──────── Data

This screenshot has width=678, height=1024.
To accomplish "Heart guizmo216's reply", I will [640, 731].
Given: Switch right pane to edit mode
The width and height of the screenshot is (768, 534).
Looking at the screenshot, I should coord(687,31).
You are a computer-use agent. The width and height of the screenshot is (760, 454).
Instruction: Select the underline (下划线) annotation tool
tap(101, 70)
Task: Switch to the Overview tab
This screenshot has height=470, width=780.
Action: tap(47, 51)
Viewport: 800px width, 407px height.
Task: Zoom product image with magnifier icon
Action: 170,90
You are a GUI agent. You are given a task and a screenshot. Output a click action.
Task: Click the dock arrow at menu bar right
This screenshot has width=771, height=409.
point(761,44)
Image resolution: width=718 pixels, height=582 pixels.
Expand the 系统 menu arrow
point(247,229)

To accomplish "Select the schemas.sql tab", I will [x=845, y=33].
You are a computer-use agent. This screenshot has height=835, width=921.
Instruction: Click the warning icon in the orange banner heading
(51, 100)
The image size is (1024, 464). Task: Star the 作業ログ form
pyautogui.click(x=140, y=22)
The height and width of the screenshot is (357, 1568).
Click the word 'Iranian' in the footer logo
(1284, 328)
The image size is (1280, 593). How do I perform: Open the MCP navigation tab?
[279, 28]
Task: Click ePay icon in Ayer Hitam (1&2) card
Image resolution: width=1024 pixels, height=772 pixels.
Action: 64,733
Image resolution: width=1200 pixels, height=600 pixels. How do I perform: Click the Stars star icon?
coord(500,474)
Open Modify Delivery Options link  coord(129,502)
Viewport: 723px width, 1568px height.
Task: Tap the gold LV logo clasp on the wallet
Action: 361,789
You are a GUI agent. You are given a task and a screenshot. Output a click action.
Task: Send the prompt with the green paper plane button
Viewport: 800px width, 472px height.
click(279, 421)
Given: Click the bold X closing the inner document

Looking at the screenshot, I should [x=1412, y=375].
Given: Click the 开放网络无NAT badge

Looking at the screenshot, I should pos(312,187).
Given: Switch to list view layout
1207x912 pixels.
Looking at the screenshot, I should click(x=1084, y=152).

────────────────

Exercise>
Take each line above that holds the string "computer" and copy it.

Task output>
You are a computer-use agent. The width and height of the screenshot is (760, 454).
You are a computer-use agent. This screenshot has height=835, width=921.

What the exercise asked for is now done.